Someday she will be old enough to know him.
He will be a man she deserves to love. He’s come back here partly to prove to himself that he can be. That in the face of the greatest temptation, he can show restraint. That he’s not simply a soldier and a killer.
Still, he burns.
And now they will burn.
They’ve posted guards in front of his old apartment; he knocks one out with an efficient choke hold and the other with a blow to the head, then lets himself in to retrieve what he needs: a bottle of Lorelei’s perfume, so he can breathe her in when he needs to remember. His journal, a record of every step of his journey from ignorance to acceptance, which he’d left behind in hopes that Pop and Lorelei might come to understand. A photo of Lorelei, so that Aisling will never forget her mother’s face. Then he sets the incendiary device and watches his past bloom into flame.
Next stop: the High Council chamber. Hidden in the basement of what looks, from the outside, to be a dilapidated veterans’ hall.
Declan disables the security system with a few simple clips of the wire cutters, picks the complicated locks on the chamber door, and lets himself in.
It’s easy.
They gave him all the tools he needs to betray them.
The Falcata is hanging in its place of honor over the long council table. He takes it in his hands, presses his lips to the cool metal, a sign of respect for its deadly blade.
Sitting in an ancient brass bowl in the center of the table is a small, polished stone.
This is the mark of the Player. The symbol of responsibility and commitment to the line, of the promise made to the gods and to the coming apocalypse.
Once, his birthright.
Now, Molly’s.
Soon, Aisling’s, unless he can stop them.
He pockets the stone.
Then he places the second incendiary device.
Slips out into the night with the ancient sword, activates the device.
Stands in the shadows, watching the heart of the La Tène line burn to the ground.
It’s only a symbol.
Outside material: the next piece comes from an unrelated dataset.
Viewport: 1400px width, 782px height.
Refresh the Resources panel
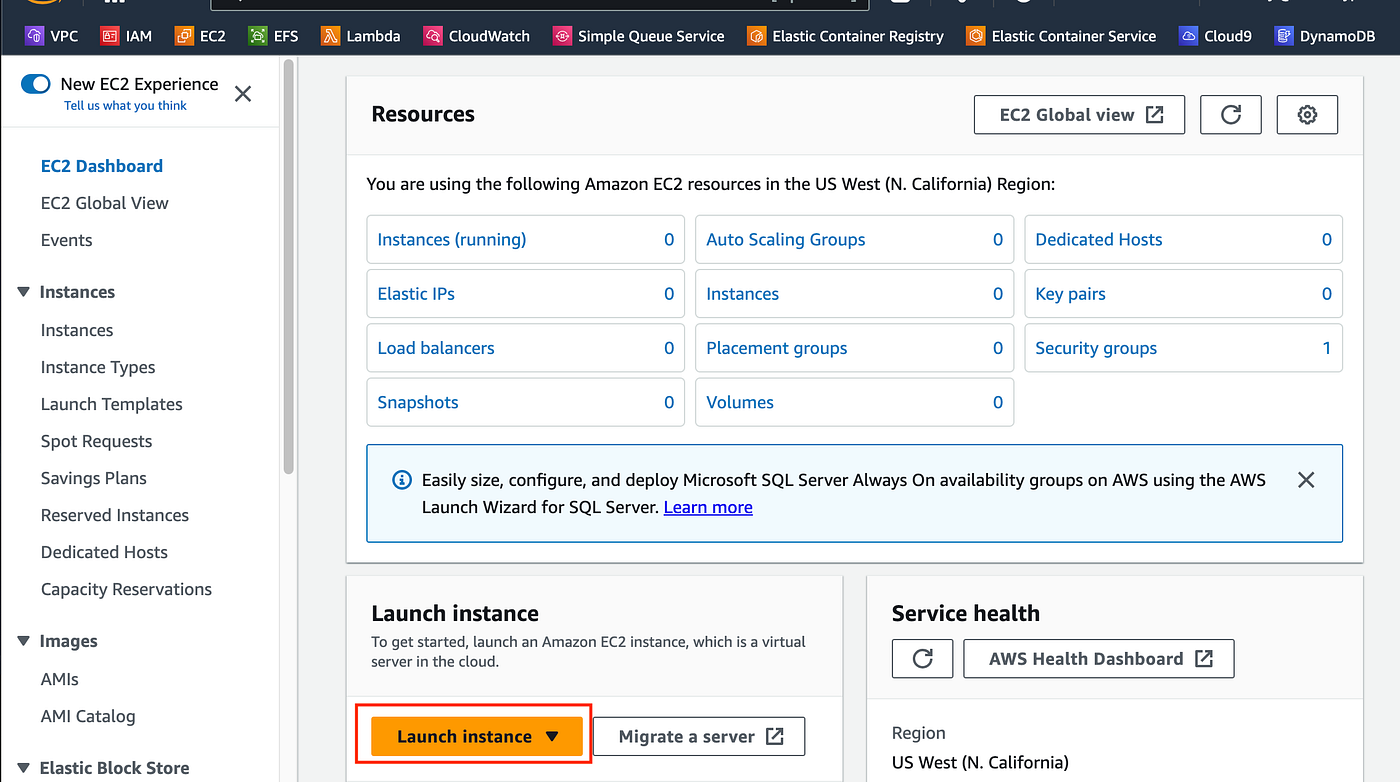click(x=1231, y=115)
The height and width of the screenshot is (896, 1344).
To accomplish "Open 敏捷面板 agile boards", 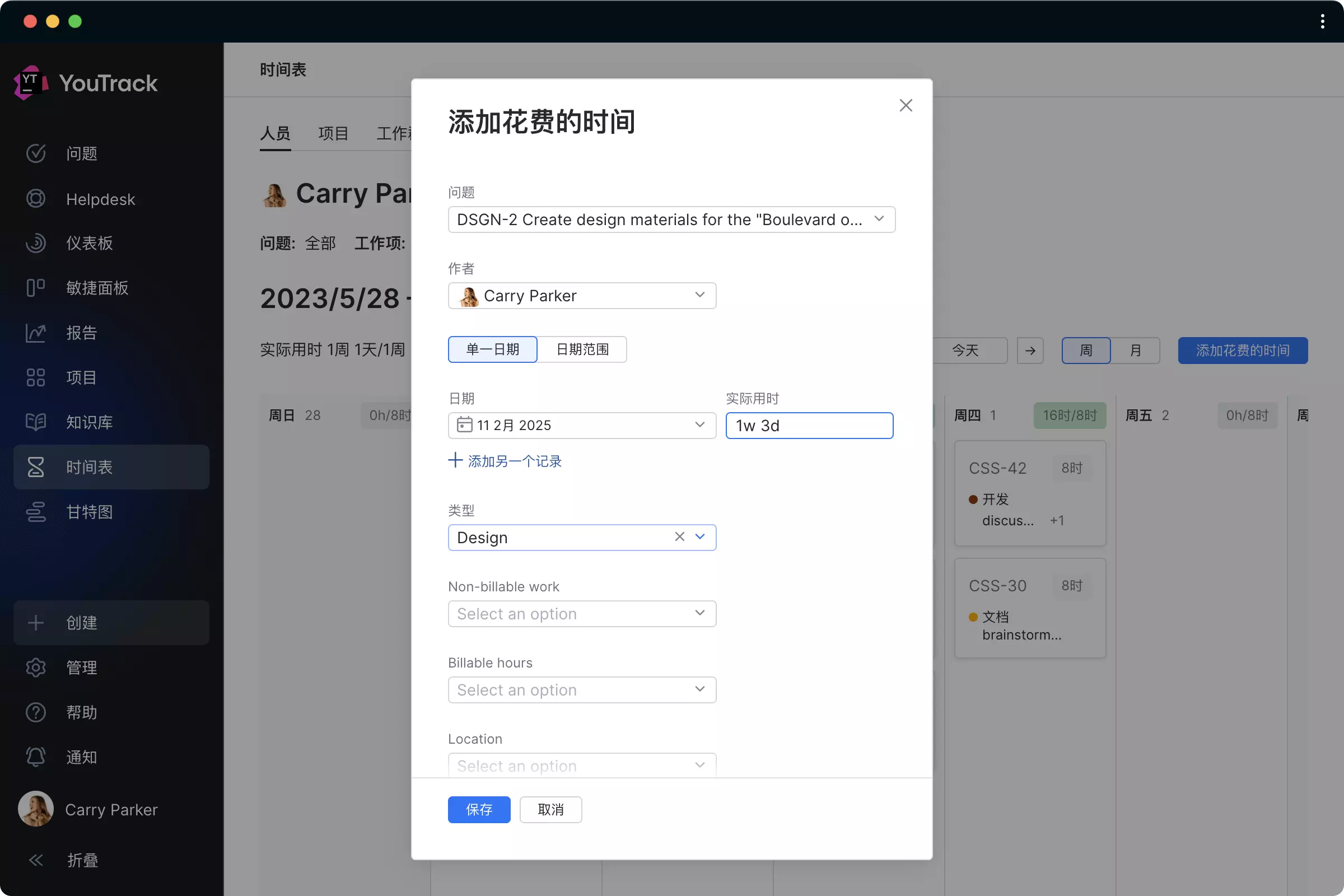I will (x=96, y=288).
A message. Meant to remind them that he is out there, that he will destroy everything they have and everything they are if that’s what it takes to stop them, to prevent Endgame, to save Aisling.
Destroying what’s precious to them doesn’t make up for what he’s lost.
But it feels good.
When he returns to the delta, the shack is gone.
Razed to the ground.
No Agatha. No Aisling.
Declan turns his face to the sky and shrieks his pain to the heavens. His scream shreds the silence of the swamp. Birds scatter into the clouds. Coyotes sing back to him, and together they howl at the moon.
Then, from the trees, another sound. Faint, but familiar.
A child’s cry.
He follows the sound, his heart thumping, lips moving in time with the drumbeat of his pulse,
He finds them curled up together in the hollow of a fallen tree, Aisling tearstained and screaming, Agatha bleeding from too many wounds.
“I don’t know how they found me,” she whispers, as Declan frantically tries to staunch the blood. “But they don’t know the swamp.”
“Where are they?” Declan asks, panic flooding him. Has he just walked into an ambush?
“They looked for a while, then gave up,” Agatha croaks. “Took their guns and their helicopters away. Outsmarted by old Agatha. Again.” When she laughs, blood froths at her lips.
“You saved Aisling,” Declan says in wonder.
“No more children should be sacrificed to this bloody game,” she says, gasping at his touch. Her forehead burns.
“How long have you been hiding out here?”
“I held on until you came back.”
“We’ve got to get you to a hospital.”